19th Century America's Most Influential Naval Officers: The Lives, Careers, and Battles of Stephen Decatur, Oliver Hazard Perry, David Farragut, David Dixon Porter, and George Dewey
Publisher: Charles River Editors
Date: January 2020
Duration: 7 hours 6 minutes
Americans had few things to celebrate during the Barbary Wars or the War of 1812, but one of them was the growing prestige of the U.S. Navy, and among those who were instrumental in its development, few were as influential as Stephen Decatur Jr. Decatur had an impact on nearly every war America fought in between the 1780s until his death in 1820, and his stardom ensured that he was a fixture among Washington, D.C.'s elite in his own lifetime.
While generals like Ulysses S. Grant and William Tecumseh Sherman received the lion's share of the credit for Union victories, especially in the Western Theater, naval forces were instrumental in the capture of New Orleans and Vicksburg, as well as at Fort Donelson and Fort Henry, and Farragut was immediately recognized for his service. Congress made him the nation's first Rear Admiral in history in 1862, and Farragut would also go on to become the first man in the history of the U.S. Navy to attain the rank of Admiral. Similarly, Porter was recognized throughout the Civil War for his service, even as he was subjected to the kind of politicking that marked the war effort in Washington, and he became just the second man in the history of the U.S. Navy to attain the rank of Admiral.
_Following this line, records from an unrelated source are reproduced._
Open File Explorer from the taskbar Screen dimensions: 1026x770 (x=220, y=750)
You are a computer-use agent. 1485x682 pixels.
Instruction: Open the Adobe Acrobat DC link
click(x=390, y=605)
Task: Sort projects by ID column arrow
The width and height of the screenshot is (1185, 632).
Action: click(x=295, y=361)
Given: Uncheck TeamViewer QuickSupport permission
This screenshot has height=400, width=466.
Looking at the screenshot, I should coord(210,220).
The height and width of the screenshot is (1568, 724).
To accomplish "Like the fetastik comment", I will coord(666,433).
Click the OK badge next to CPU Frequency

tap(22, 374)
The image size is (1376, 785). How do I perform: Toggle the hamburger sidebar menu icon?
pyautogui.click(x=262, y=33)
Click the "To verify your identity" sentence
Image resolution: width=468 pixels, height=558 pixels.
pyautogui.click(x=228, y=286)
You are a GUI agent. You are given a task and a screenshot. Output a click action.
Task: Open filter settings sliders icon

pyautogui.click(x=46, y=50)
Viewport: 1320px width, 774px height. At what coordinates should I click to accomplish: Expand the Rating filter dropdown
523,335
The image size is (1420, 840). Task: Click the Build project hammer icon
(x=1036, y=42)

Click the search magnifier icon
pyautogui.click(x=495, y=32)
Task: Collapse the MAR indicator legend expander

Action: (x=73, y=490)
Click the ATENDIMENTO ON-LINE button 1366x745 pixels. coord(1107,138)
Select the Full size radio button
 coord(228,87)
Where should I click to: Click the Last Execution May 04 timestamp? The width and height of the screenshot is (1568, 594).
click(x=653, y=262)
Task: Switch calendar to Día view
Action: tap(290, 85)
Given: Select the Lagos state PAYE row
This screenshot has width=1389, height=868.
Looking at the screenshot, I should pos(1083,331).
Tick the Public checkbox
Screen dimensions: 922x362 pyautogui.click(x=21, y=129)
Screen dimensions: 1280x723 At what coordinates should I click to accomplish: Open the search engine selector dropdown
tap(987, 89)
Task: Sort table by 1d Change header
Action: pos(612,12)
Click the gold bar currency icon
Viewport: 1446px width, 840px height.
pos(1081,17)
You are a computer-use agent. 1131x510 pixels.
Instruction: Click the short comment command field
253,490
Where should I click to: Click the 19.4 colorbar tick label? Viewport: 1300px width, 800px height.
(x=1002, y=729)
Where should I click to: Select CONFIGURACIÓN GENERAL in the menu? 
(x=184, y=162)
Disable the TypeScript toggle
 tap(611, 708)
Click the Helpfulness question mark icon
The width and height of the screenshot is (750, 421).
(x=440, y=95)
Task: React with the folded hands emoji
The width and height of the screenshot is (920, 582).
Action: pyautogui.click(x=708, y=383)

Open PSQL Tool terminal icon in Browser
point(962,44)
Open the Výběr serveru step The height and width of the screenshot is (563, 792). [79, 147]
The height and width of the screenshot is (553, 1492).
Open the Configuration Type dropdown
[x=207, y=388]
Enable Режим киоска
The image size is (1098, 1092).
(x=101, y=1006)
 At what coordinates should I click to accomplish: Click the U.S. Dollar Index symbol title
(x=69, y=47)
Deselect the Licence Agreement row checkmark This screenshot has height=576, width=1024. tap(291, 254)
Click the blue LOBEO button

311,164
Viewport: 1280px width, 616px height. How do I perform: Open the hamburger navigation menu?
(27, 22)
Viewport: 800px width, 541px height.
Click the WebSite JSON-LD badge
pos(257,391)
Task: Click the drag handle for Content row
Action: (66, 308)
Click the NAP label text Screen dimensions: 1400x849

He would also have a distinguished career after the war as he helped reform the Navy.
The Spanish-American War was famously labeled a 'splendid little war'. by John Hay, US Ambassador to the United Kingdom, in a letter to Theodore Roosevelt, and while it is often overlooked today due to its brief and one-sided nature, the conflict produced one of the most popular military heroes in American history.A former veteran of various naval engagements in the Civil War, Dewey managed to find himself in charge of the Asiatic Squadron, and in its most famous battle at Manila Bay, Dewey scored a decisive victory that destroyed Spain's Pacific fleet and subdued Manila's shore batteries while suffering just one American death.